Congressman Chris Smith (R-NJ4) introduced legislation yesterday that, if enacted, would allow Superstorm Sandy victims who borrowed from the Small Business Administration to fund the rebuilding to their homes and businesses to repay those loans with the proceeds of grants from the federal department of Housing and Urban Development.
The Equity for Disaster Victims Act, co-sponsored by Congresswoman Nydia Velázquez (D-NY), would correct a con perpetrated by the government on Sandy victims in the aftermath of the strom and reform the federal government’s disaster relief programs to ensure fairness and flexibility.
“Following Sandy, victims acted in good faith to jumpstart the recovery process and begin rebuilding with SBA loans,” said Smith, who represents hard-hit Monmouth and Ocean Counties. “Those who accepted SBA loans have since found themselves ineligible for further relief though various grant programs—a circumstance they were never informed of during the loan process.”
“There is a fundamental difference between a loan with interest and a grant—it is commonsense. Those who accept SBA loans should not be precluded from future assistance merely because such assistance is not yet available,” continued Smith. “States should have the flexibility to award victims grants that will pay down the balance on the loan, and my legislation will give them that authority.”
The Disaster Victims Equity Act would allow homeowners, small businesses, and nonprofits that accepted Small Business Administration (SBA) loans following Sandy to receive U.S. Department of Housing and Urban Development (HUD) grants to repay the principal and any interest accrued on the loan. It would also make this provision permanent for any future disasters.
On March 20, 2014, 17 months after Sandy destroyed much of coastal New Jersey, Ed Kelly, a music teacher from Keansburg told NJ Senate President Steve Sweeney and Congressman Frank Pallone how he was encouraged by FEMA representatives to start rebuilding his home with the proceeds of a $150,000 SBA loan with the assurances that the loan would be repaid later by a grant. He was later told he did not qualify for available grants because his home was rebuilt through an SBA loan. Pallone backed up Kelly’s story.
Pallone said he and his colleagues are trying to fix the situation for people like Kelly, and thousands of others who are caught in the labyrinth HUD and FEMA created.
MMM asked Pallone what was necessary to fix the problem, is legislation required or is the problem one of regulations. “I don’t think legislation is necessary,” Pallone said, “we’re trying to get them to change the rules.”

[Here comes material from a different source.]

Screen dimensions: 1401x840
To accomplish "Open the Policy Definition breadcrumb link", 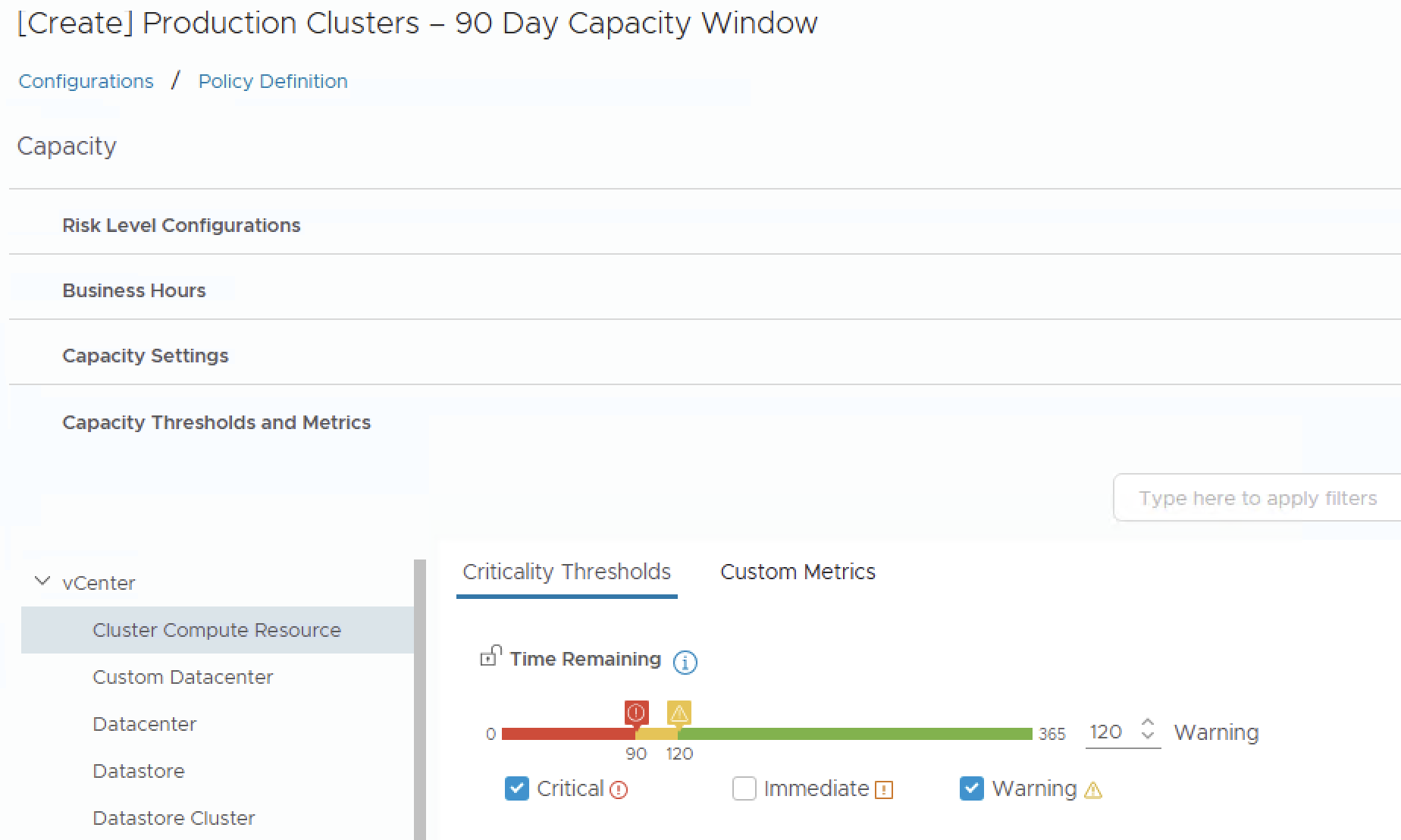I will click(x=273, y=81).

Well Pallone failed to get the rules changed. As if often the case, Smith is picking up Pallone’s slack, albeit four years later, with his legislation finally introduced while Pallone has been parking his ass on the floor of the House of Representatives and refusing to meet with Sandy victims when they visit Washington pleading for help.
Last July, Smith testified before the House Committee on Small Business and urged SBA and HUD to provide an equitable solution. He told the committee of the Armstrong family in Manasquan, New Jersey who applied for and received an SBA home disaster loan after their home was destroyed by Sandy.
After liquidating their retirement savings and incurring a substantial tax penalty as a result, the family applied for relief through New Jersey’s Reconstruction, Rehabilitation, Elevation, and Mitigation (RREM) Program. The family was shocked to learn of their ineligibility for a grant award solely due to their acceptance of the SBA loan—a circumstance that they were never informed of during the loan process.
Smith testified after sending a letter to SBA and HUD requesting further guidance permitting HUD grantees to provide grant awards to Sandy victims who previously accepted SBA loans—at least for the purposes of paying down the loan. He also asked that the matter be referred to SBA’s Office of Inspector General (OIG).
“Moving forward, this bill would allow disaster victims with immediate needs to apply for SBA loan assistance with the knowledge that it will not automatically preclude them from future relief,” said Smith. “This issue arose over ten years ago in the aftermath of Hurricane Katrina and has yet to be resolved—we cannot continue to ignore it.”